In [14]:
import math
import torch
import torch.nn as nn
import torch.optim as optim
from torch.utils.data import Dataset, DataLoader
import sentencepiece as spm
import re
from tqdm import tqdm

torch.backends.cudnn.benchmark = True

In [5]:
jokes_file = 'jokes_clean.txt'
train_file = 'jokes_clean.txt'

with open(jokes_file, 'r', encoding='utf-8') as f:
    lines = f.readlines()

fikralar = []
current_fikra = []
for line in lines:
    if line.strip() == '':
        if current_fikra:
            fikralar.append(' '.join(current_fikra))
            current_fikra = []
    else:
        current_fikra.append(line.strip())
if current_fikra:
    fikralar.append(' '.join(current_fikra))

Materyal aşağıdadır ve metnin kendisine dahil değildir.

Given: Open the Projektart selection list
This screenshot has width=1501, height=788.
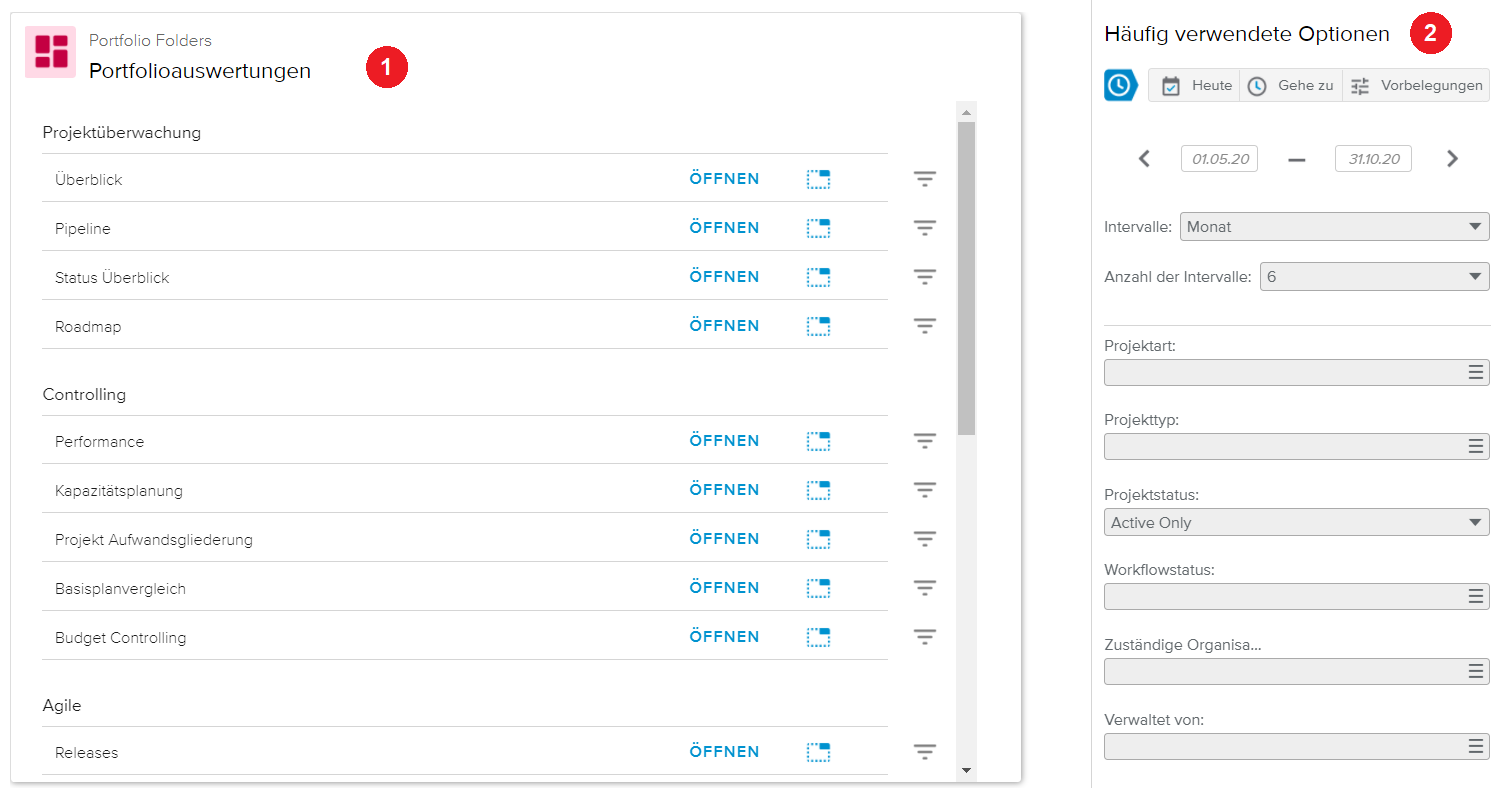Looking at the screenshot, I should [1296, 373].
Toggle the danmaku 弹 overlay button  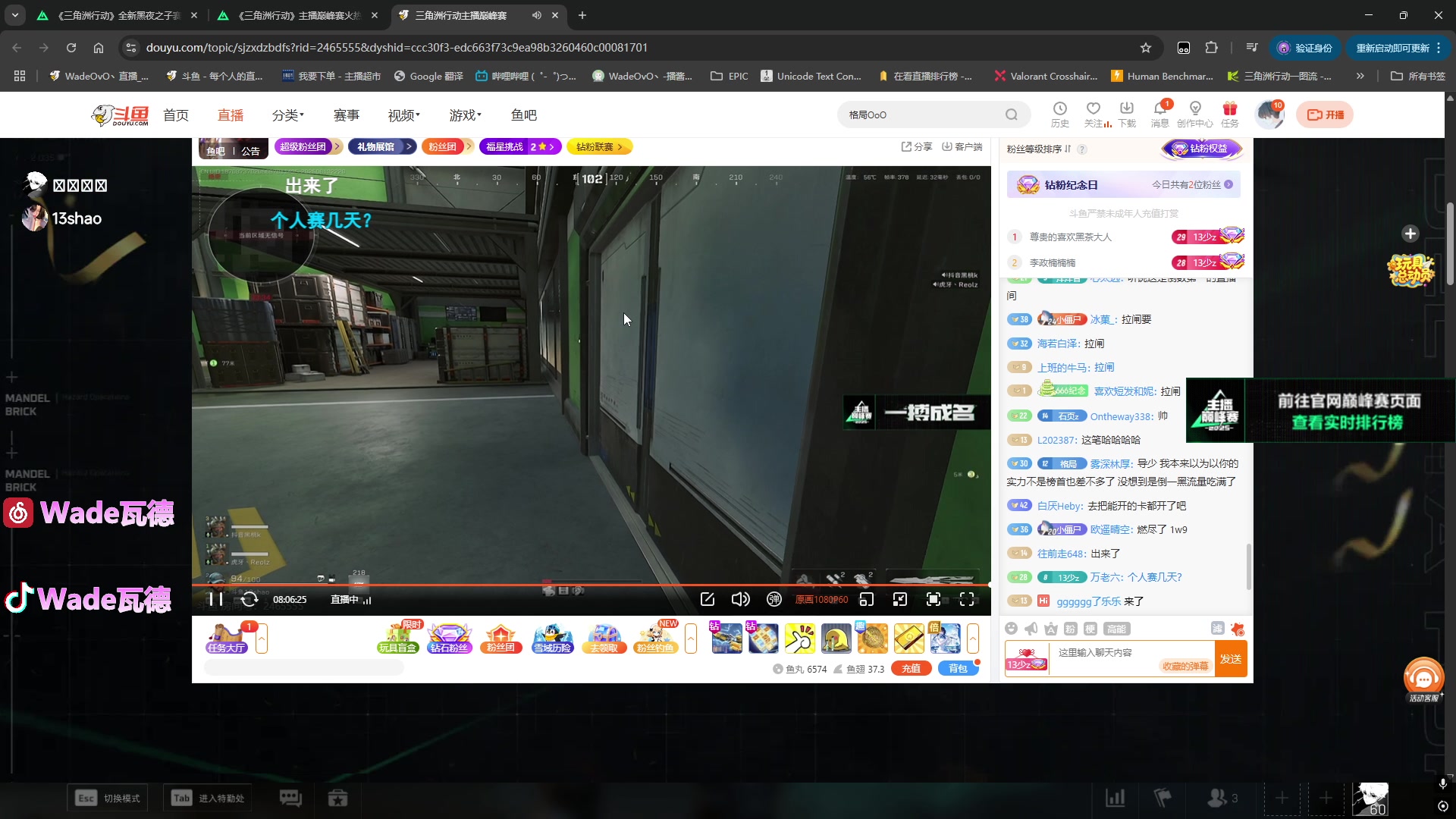point(774,599)
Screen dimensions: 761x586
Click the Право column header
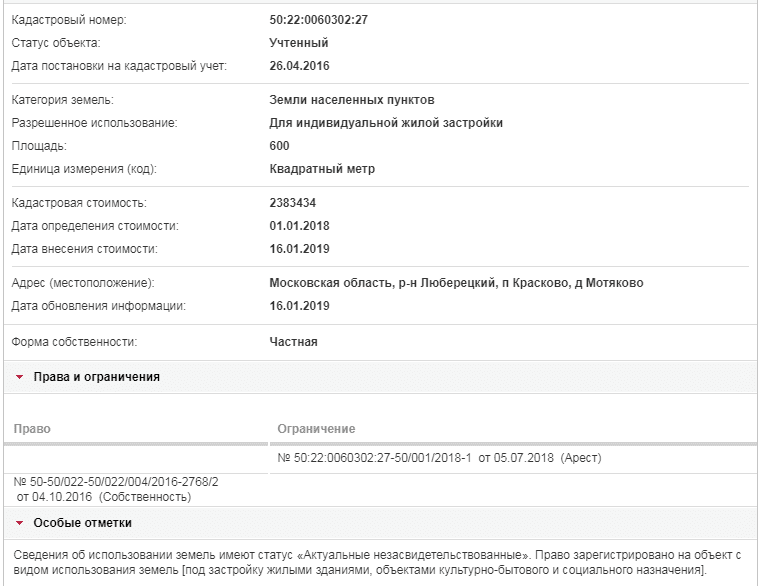[32, 429]
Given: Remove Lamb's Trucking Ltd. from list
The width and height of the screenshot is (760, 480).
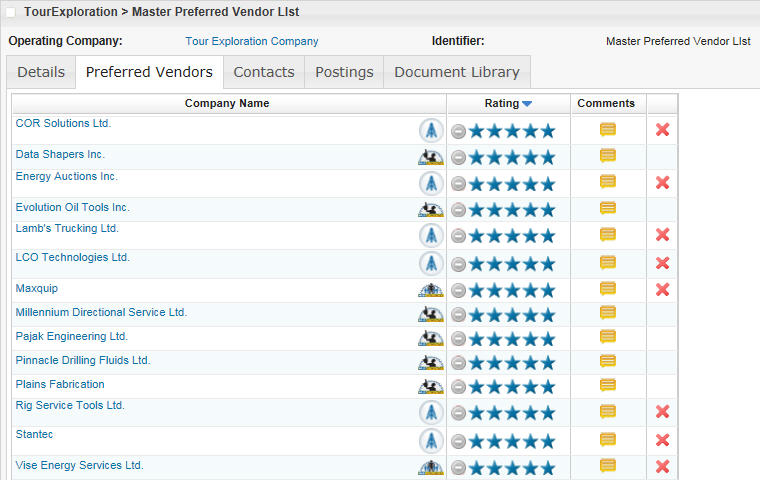Looking at the screenshot, I should point(662,234).
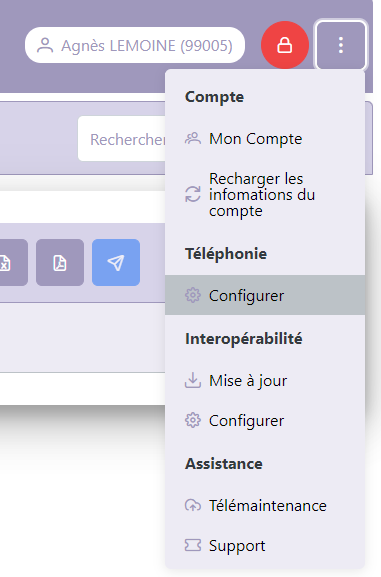Export using the Excel file icon

click(x=11, y=262)
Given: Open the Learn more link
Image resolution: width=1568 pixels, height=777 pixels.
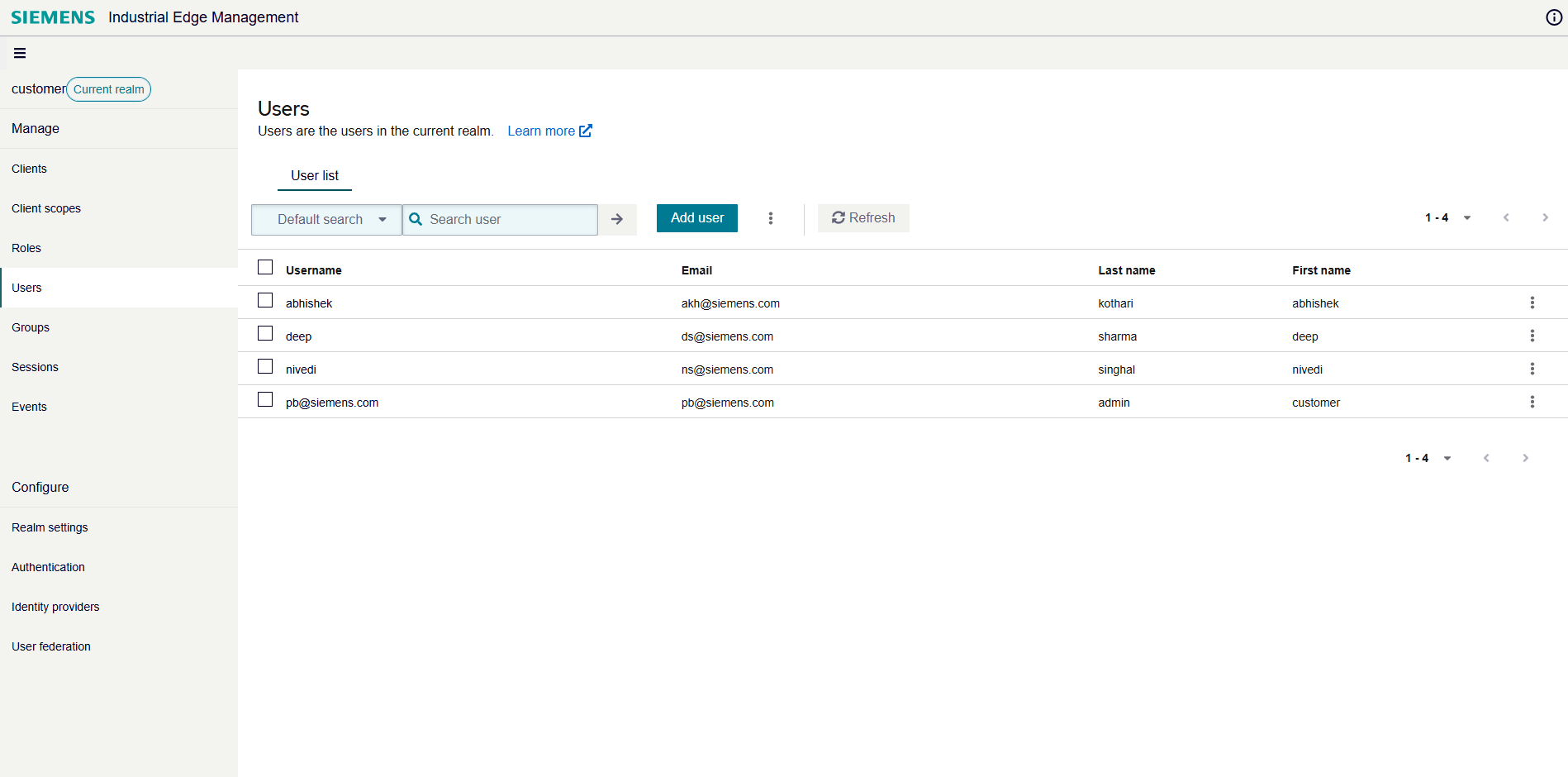Looking at the screenshot, I should pyautogui.click(x=549, y=131).
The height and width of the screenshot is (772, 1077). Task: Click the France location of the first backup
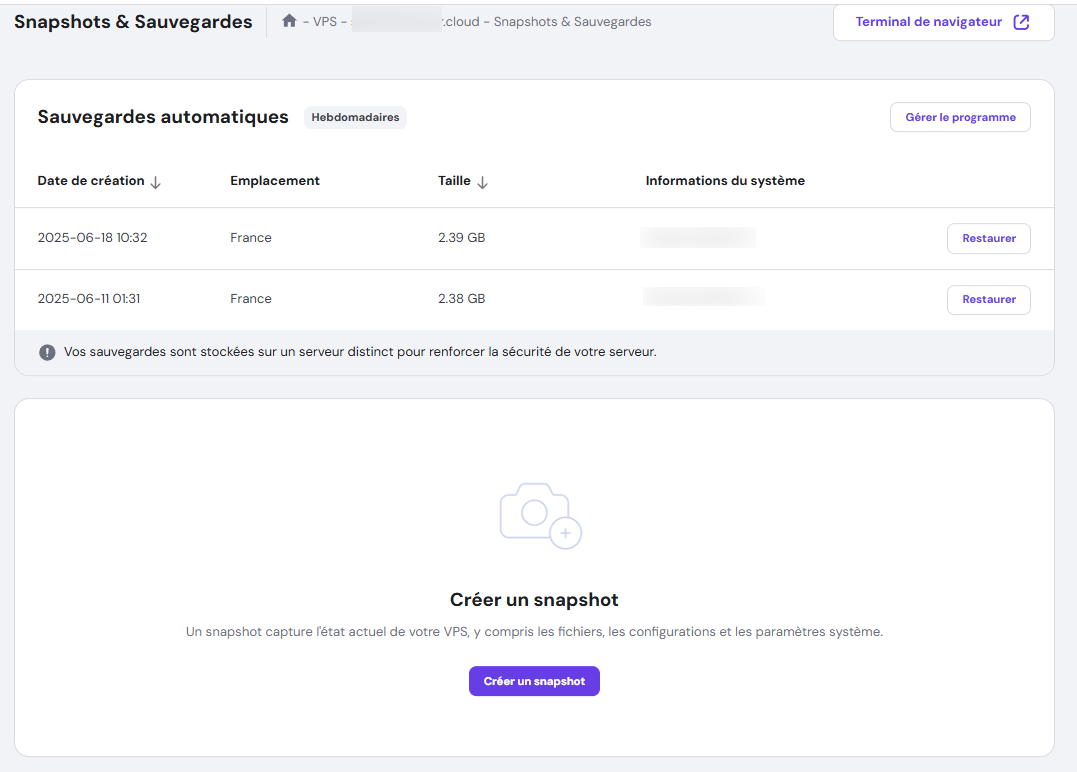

with open(train_file, 'w', encoding='utf-8') as f:
    for fikra in fikralar:
        f.write(fikra + '\n\n')

In [6]:
spm.SentencePieceTrainer.train(
    input=train_file,
    model_prefix='fikra_tokenizer',
    vocab_size=10000,
    character_coverage=0.9995,
    model_type='bpe'
)
sp = spm.SentencePieceProcessor(model_file='fikra_tokenizer.model')

In [7]:
def tokenize_dataset(dataset_file):
    with open(dataset_file, 'r', encoding='utf-8') as file:
        text = file.read().strip()
    jokes = re.split(r'\n\s*\n', text)
    jokes = [re.sub(r'\s+', ' ', joke).strip() for joke in jokes if joke.strip()]
    tokenized_jokes = [sp.encode(joke, out_type=int) for joke in jokes]
    return tokenized_jokes

train_tokenized = tokenize_dataset('jokes_clean.txt')
print("Tokenized joke sayısı:", len(train_tokenized))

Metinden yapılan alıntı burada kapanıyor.